4 października 2012

NA WŁASNYCH ŚMIECIECH

Pierwszy październikowy poranek, drugi dzień w nowym, własnym domku - przywitał nas takim oto wschodem słońca. Szósta rano i cały pokój zrobił się pomarańczowo-różowy.

Niby środek Warszawy, a za oknem nadwiślańskie mgły i różowe niebo.
Cisza, spokój i odgłosy szczekających psów w okolicy... aż chciało się wstawać do pracy.



Kolejne wschody słońca w tym tygodniu nie były już tak kolorowe i cieszące oko. Padało, było szaro i pochmurnie - ale wygospodarowałam jedno popołudnie i na godzinkę udaliśmy się na rozeznanie okolicy tzn. najbliższych krzaków i pól :)

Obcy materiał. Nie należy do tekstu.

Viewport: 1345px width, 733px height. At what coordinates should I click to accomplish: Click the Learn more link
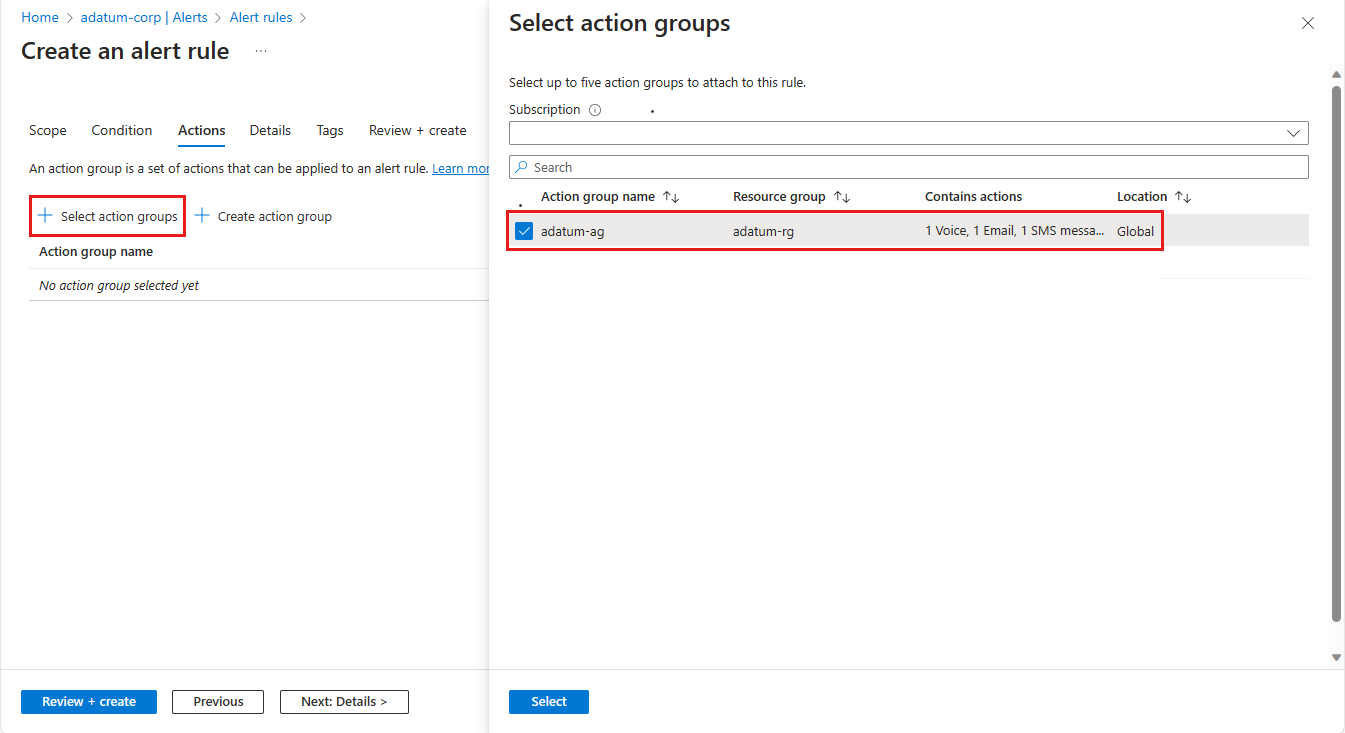[461, 169]
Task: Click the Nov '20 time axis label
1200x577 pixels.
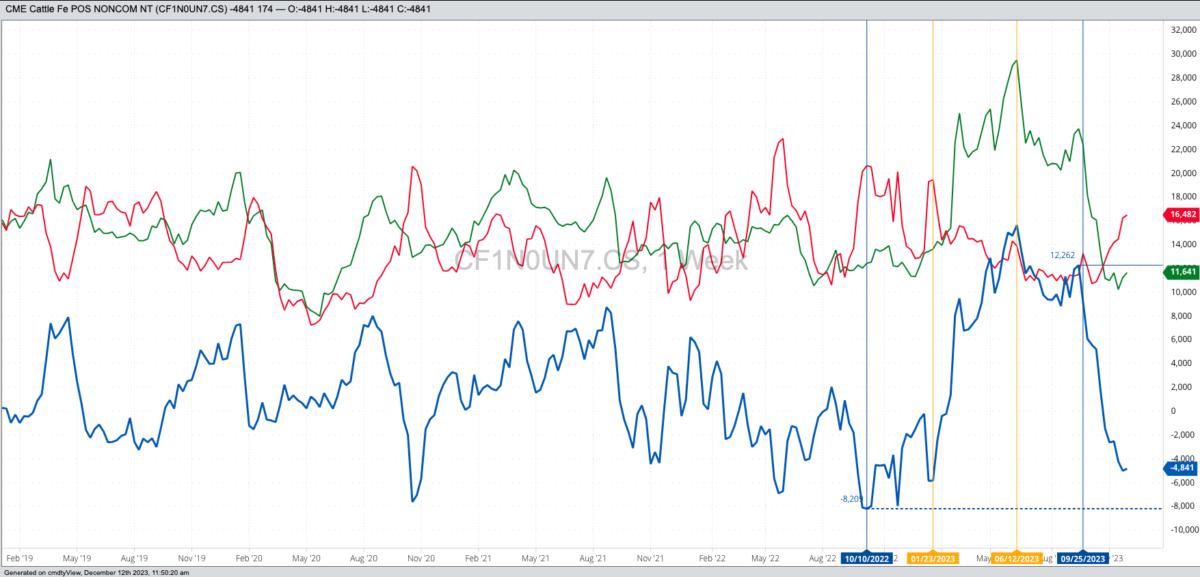Action: tap(422, 557)
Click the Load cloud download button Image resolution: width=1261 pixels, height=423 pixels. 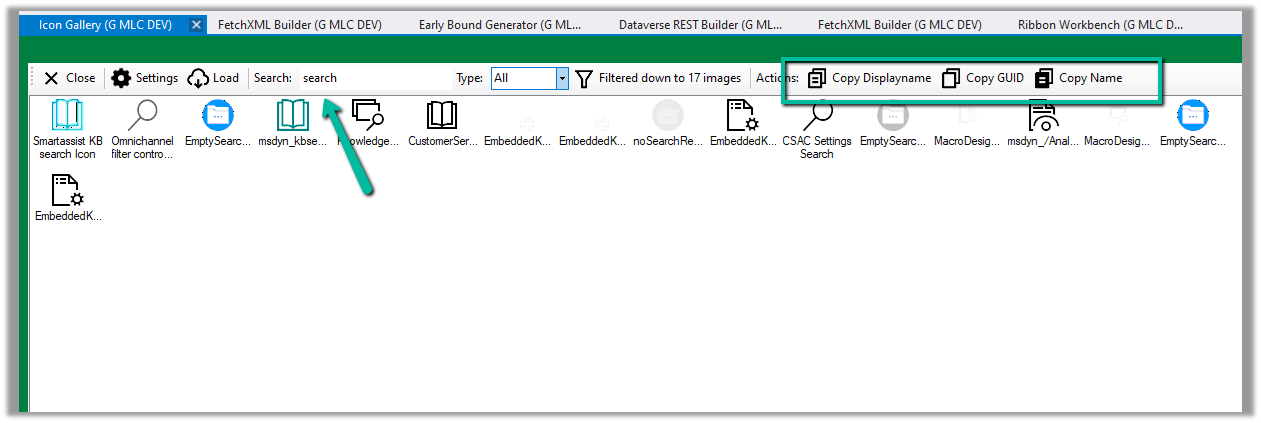point(213,78)
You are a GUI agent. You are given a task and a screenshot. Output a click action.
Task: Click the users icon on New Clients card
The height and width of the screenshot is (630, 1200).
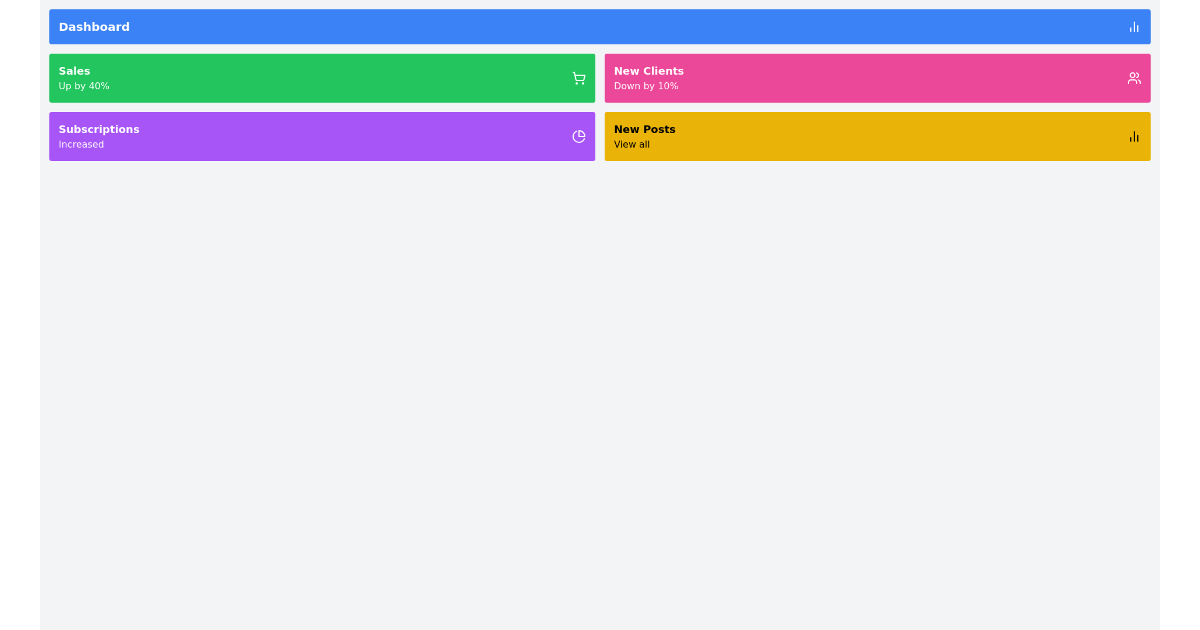pyautogui.click(x=1134, y=78)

To moje miejsce na najbliższy czas.... i jak na chwilę obecną bardzo mi się tutaj podoba!


Brak komentarzy:

Prześlij komentarz

Korzystanie z treści oraz zdjęć bloga POLOWANIE NA MOTYLE (renata-fotografia.blogspot.com) bez wiedzy właściciela jest zabronione. (Dz. U. Nr 24, poz. 83)
Obsługiwane przez usługę Blogger.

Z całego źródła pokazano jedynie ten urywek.